ЧТО ТРЕБУЕТСЯ -
A – Кратко перескажите абзац отрывка, который начинается словами «Воля России, не мыслящая себя». Сохраните его главные факты.
B – Выпишите все строки записей, в которых встречается строка «button». Регистр букв учитывается.

ОТРЫВОК -

=======

Разговор четырнадцатый

Читатель: Здравствуйте, Константин Дмитриевич! Мы уже о многом успели поговорить с Вами. Вы рассказали мне о своем детстве, о путешествиях, провели отличный ликбез на тему поэзии и переводов.… Но Вы к тому же еще и очевидец тех событий, которые потрясали Россию в 1917 году. Для меня особенно ценны Ваши впечатления как современника той непростой эпохи. Какие были у Вас тогда мысли о России, ее предназначении, пути? Вы когда-то написали интереснейшую статью «Воля России»!

Константин Бальмонт за письменным столом

Поэт: Воля России была — рассеяться, разметаться на воле. От моря до моря, от одного океана до другого, от горной цепи до горной цепи, от естественно мыслимого Севера, с его полуночным солнцем, ледовитыми водными пространствами и промерзлыми тундрами, до естественно мыслимого Юга, с его нежно-голубою красотою Крыма и тропическим богатством Кавказа и Закавказья, от Закатного солнца, заходящего на ночь в Янтарное море, до Восходящего солнца моря Жемчужного.

Читатель: Действительно, географический размах нашей страны поражает…

Поэт: Воля России, не мыслящая себя вне простора неограниченного, имела в своем своеволии одну прихоть, весьма ее определившую: Воля России любит географию и не любит историю. Эти два понятия в ней — не в соучастии согласном, как в любой стране Европы или даже в просторной Америке, а в явном, друг другу мешающем противоборстве. Их противоречие сказывается в самом их лике. География России — одна из богатейших на всей Земле, история России — одна из самых бедных.

Читатель: Позвольте усомниться в последнем утверждении… Может быть я не так Вас понял?

Поэт: Строго говоря, если рассматривать историю России в точном смысле этого понятия, надо сказать, что мы богаты только злополучиями. Славянская рознь, варяжская загадка, минутный расцвет XII века, сменяющийся веками монгольского ига, Иван Грозный, бесовское действо Смутного времени, кровавая вольница Волжская и Запорожская, кровавая охота за сибирскими соболями, кровавый Петр, этот светлоликий и молнийный демон, вызвавший из болот могучий город и ударом кулака разбудивший дремотную Москву, эта сказочная Москва, загоревшаяся в двенадцатом году от копеечной свечки и ставшая купиной неопалимой, гореньем недогорающим, 1917 год, распахнувший всю бездну нашего неуменья делать историю, созидать ее творчески, и дикую нашу способность разметаться, рассеяться, дробить и сокрушать, быть нищим богачом, расточать не оглядываясь.

=======

ЗАПИСИ -
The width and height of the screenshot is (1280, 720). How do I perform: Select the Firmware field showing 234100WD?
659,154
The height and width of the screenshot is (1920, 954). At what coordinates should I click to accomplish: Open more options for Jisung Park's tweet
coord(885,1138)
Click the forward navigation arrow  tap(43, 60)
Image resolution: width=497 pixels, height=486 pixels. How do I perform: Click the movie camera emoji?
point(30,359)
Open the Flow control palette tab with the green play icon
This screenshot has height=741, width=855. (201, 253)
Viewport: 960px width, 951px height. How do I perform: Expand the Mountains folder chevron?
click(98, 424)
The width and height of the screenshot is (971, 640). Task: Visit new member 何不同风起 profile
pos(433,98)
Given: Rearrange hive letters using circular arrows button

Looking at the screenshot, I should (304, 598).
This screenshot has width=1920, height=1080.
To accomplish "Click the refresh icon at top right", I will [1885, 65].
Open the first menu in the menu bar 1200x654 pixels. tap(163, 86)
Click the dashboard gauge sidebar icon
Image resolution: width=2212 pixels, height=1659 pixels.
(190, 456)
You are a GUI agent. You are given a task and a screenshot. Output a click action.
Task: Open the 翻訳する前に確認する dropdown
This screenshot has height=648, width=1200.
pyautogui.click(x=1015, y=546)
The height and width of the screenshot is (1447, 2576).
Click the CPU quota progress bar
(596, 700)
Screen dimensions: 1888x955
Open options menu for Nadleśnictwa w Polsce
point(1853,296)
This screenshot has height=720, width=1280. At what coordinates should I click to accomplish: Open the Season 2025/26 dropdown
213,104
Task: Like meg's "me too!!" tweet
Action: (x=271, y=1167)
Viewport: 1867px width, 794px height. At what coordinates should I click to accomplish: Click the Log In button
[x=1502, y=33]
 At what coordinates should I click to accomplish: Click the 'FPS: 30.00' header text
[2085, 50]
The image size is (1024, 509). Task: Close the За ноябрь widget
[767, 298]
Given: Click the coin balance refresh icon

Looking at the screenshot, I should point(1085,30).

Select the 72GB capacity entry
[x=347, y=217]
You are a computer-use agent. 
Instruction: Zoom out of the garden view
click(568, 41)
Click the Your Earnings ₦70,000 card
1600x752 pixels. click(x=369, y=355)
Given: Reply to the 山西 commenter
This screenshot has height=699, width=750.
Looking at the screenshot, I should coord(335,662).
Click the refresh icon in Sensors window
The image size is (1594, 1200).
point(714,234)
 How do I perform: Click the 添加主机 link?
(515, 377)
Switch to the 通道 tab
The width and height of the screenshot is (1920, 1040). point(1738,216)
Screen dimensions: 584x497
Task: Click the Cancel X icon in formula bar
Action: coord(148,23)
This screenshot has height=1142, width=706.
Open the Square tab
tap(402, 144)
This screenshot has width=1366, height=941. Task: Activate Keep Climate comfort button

=======

ОТВЕТЫ К ЗАДАНИЯМ -
A – Воля России не мыслит себя без неограниченного простора. Она любит географию и не любит историю. В отличие от стран Европы и Америки, эти два понятия в России не согласны, а противоборствуют и мешают друг другу. География России — одна из богатейших на Земле, а история — одна из самых бедных.

B –
Given: Rearrange hive letters using circular arrows button
Viewport: 1867px width, 794px height. At what coordinates should I click to accomplish: Click the Log In button
This screenshot has width=1366, height=941. Task: Activate Keep Climate comfort button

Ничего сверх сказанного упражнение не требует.